Die Ursulinen legen ihre Hände nicht in den Schoß, wollen ihre religiöse Kompetenz und spirituelle Kraft weitergeben. "Die Frage ist, wie wir das Ideengut weiterreichen. Denn die Idee stimmt ja, nur die Form nicht mehr", sagt die Oberin, die selbst als Mädchen ein Ursulinen-Internat besucht hatte. "Die Kombination von Spiritualität, Weltoffenheit und Zugewandtheit zum Menschen hat mich schon früh überzeugt."

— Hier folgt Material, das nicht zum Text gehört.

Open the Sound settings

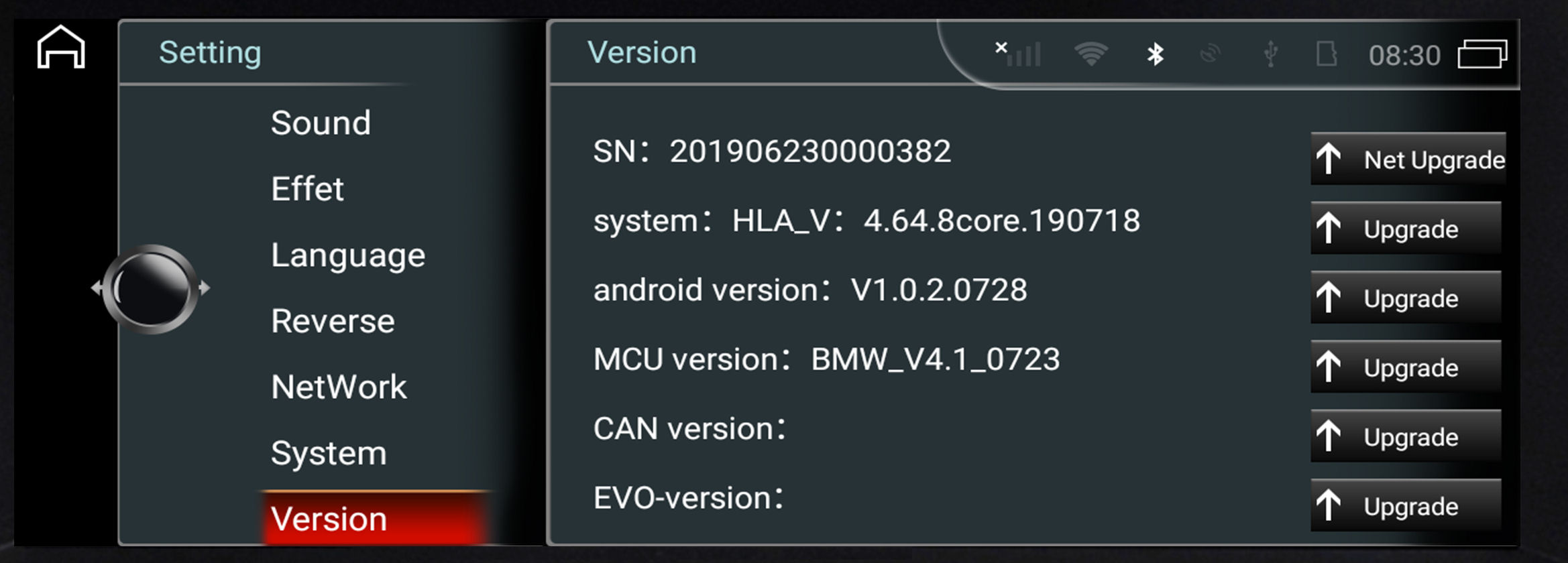tap(321, 123)
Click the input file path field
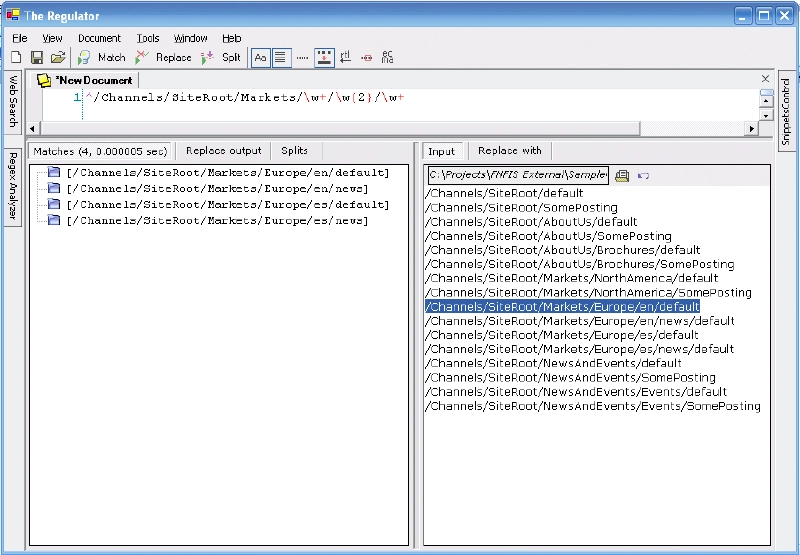The height and width of the screenshot is (555, 800). click(517, 175)
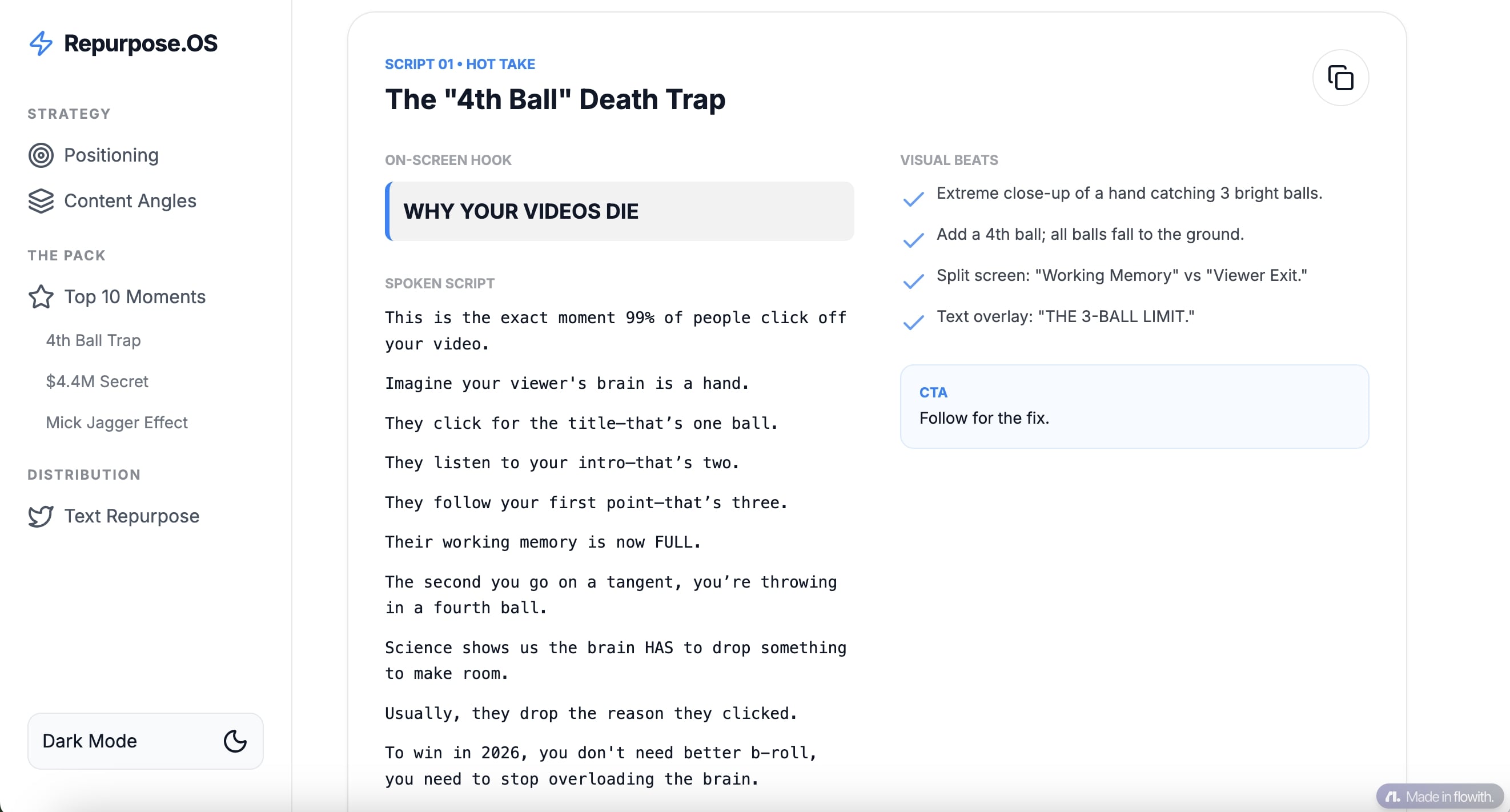The image size is (1510, 812).
Task: Select the Positioning target icon
Action: pos(41,155)
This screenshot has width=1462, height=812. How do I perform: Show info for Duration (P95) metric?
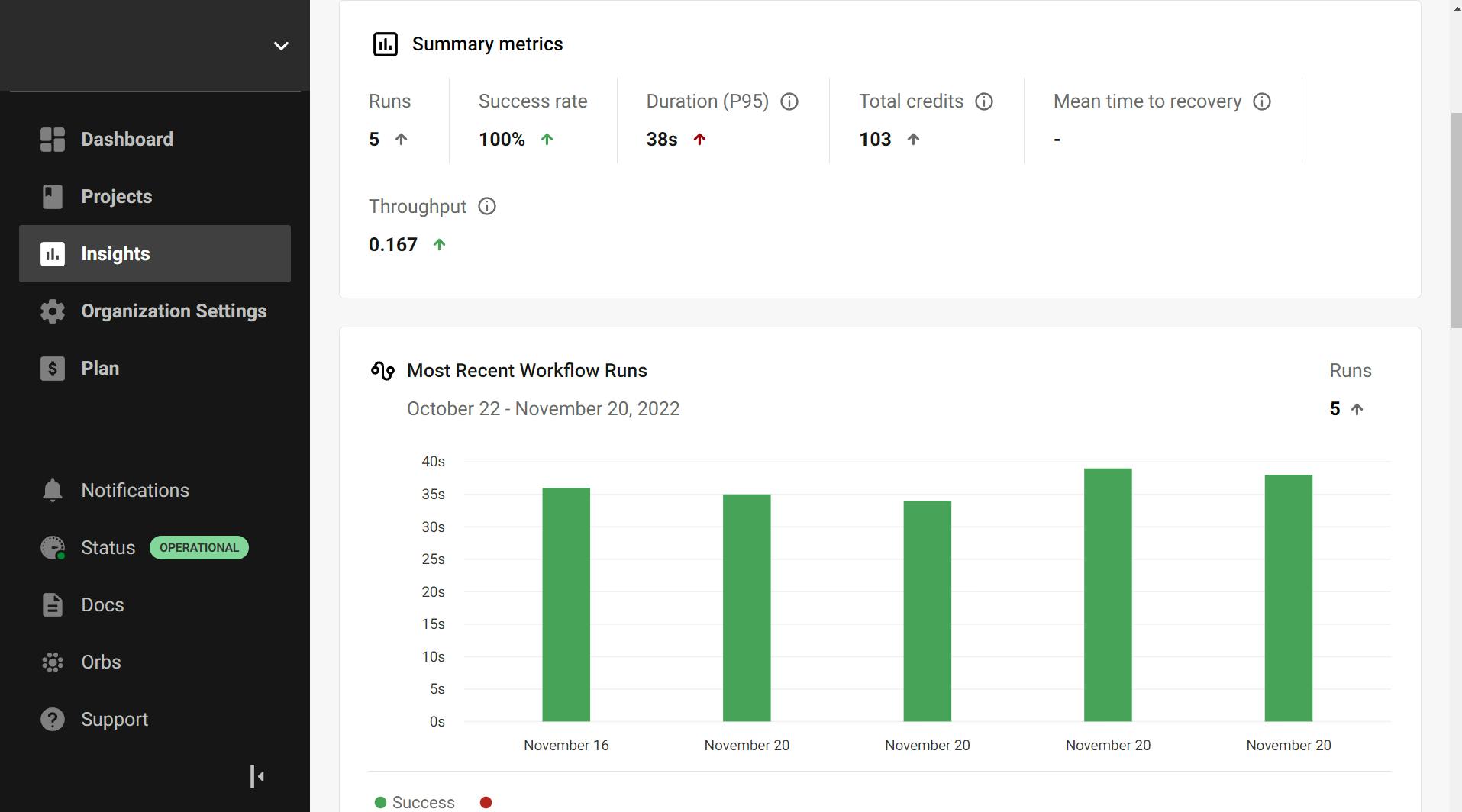(x=789, y=102)
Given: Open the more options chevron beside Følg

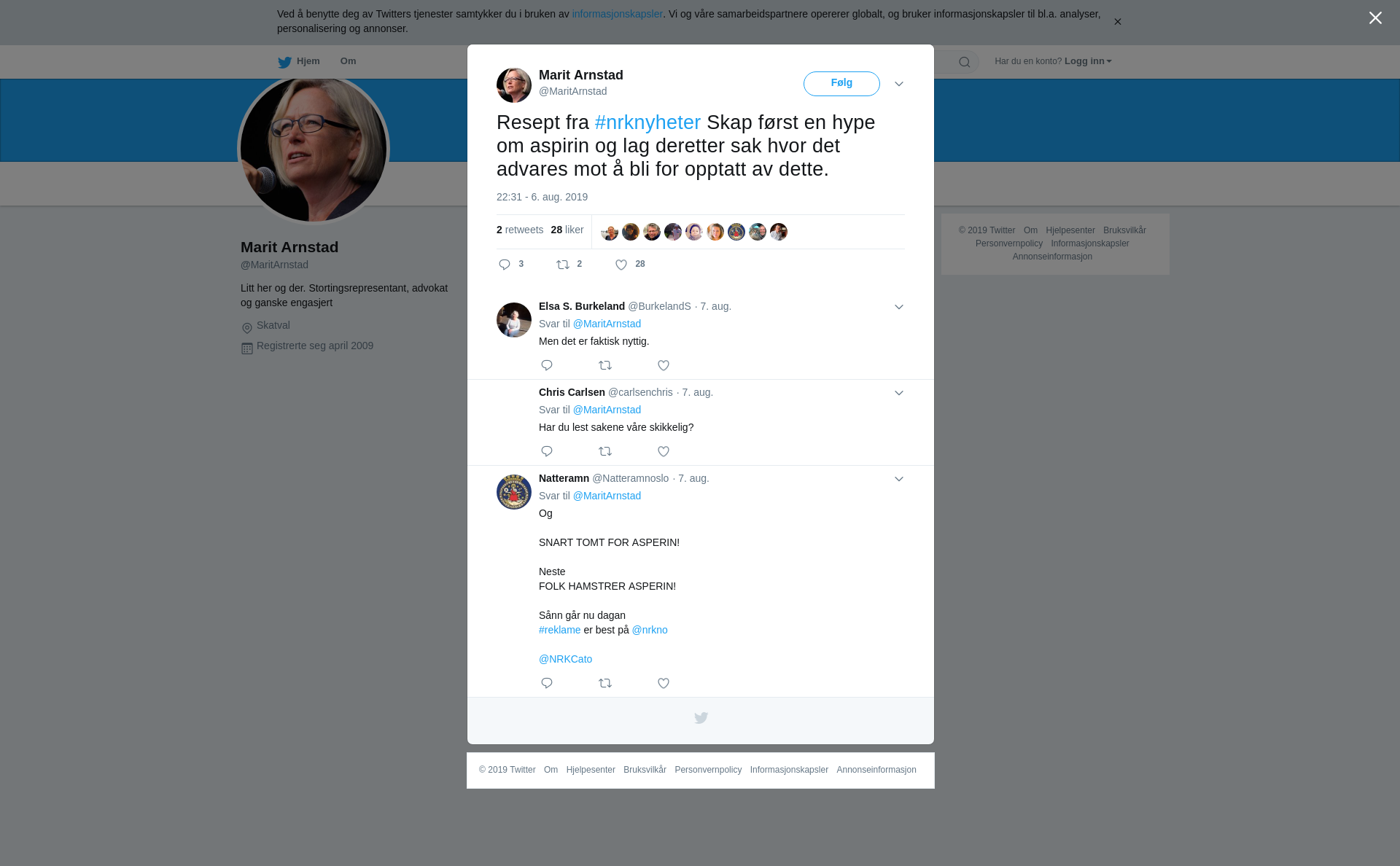Looking at the screenshot, I should tap(899, 84).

Im Jubiläumsjahr gibt es Pilgerfahrten, Internet-Meditationen, neue Bücher, Feste stehen an. "Wir sind im Umbruch, vieles wird zerbrechen, was uns am Herzen liegt, aber wir nehmen das bewusst an, wir erleiden das nicht", betont Schwester Lioba. Und ganz im Gegensatz zur Situation in Deutschland haben die Ursulinen in vielen anderen Ländern noch Zulauf. "Es gibt 10.000 bis 11.000 Ursulinen weltweit und vor allem in Asien viel Nachwuchs. Die Situation in Deutschland ist sehr schwierig. Aber weltweit kann man sagen: Der Orden lebt."